TASK: Quote verbatim every line from the one containing "Find the location of a particular element. This" down to the one containing "What do you see at coordinates (277, 286)".

Entries in the collection:
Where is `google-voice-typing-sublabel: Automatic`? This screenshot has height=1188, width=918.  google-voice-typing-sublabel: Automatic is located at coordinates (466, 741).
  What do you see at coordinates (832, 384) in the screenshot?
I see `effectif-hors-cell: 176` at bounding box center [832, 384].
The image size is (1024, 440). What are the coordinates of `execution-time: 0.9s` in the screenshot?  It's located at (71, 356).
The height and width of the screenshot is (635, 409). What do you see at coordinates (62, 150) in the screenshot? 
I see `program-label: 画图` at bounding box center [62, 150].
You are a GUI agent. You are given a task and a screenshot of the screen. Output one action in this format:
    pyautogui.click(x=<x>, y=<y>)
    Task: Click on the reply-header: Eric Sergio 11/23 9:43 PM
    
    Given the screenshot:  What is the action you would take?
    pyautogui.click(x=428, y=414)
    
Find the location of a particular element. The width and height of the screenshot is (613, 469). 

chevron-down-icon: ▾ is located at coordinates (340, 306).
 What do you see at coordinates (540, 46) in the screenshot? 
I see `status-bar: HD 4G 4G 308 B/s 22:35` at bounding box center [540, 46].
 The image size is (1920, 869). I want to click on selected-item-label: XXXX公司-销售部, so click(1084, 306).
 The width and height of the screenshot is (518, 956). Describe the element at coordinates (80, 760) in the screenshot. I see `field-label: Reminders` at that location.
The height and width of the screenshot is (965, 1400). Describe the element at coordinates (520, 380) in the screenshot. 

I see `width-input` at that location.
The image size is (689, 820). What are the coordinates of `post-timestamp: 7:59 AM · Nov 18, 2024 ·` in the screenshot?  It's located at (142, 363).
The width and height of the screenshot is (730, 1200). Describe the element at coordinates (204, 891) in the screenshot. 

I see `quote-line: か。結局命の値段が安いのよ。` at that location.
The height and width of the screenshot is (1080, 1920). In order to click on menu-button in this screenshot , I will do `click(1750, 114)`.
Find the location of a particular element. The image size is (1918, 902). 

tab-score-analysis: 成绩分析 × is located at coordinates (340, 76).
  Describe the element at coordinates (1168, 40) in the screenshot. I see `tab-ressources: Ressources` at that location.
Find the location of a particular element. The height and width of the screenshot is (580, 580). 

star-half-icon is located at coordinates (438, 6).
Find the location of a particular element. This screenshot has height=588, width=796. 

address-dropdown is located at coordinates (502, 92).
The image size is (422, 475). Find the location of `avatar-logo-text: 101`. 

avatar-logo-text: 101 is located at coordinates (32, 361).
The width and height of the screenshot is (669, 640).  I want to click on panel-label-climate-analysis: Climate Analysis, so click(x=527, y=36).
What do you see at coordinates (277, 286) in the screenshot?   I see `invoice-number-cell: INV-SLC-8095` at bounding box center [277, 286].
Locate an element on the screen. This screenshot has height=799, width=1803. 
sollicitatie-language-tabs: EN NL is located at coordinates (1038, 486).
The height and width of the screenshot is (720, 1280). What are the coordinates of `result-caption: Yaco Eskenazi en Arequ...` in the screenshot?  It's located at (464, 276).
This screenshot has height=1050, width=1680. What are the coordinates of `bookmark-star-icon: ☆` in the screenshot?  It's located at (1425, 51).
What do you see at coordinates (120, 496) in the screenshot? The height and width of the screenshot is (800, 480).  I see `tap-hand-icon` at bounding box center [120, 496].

COMPLETED EXERCISE:
Find the location of a particular element. This screenshot has height=588, width=796. 

address-dropdown is located at coordinates (502, 92).
The image size is (422, 475). Find the location of `avatar-logo-text: 101`. 

avatar-logo-text: 101 is located at coordinates (32, 361).
The width and height of the screenshot is (669, 640).  I want to click on panel-label-climate-analysis: Climate Analysis, so click(x=527, y=36).
What do you see at coordinates (277, 286) in the screenshot?   I see `invoice-number-cell: INV-SLC-8095` at bounding box center [277, 286].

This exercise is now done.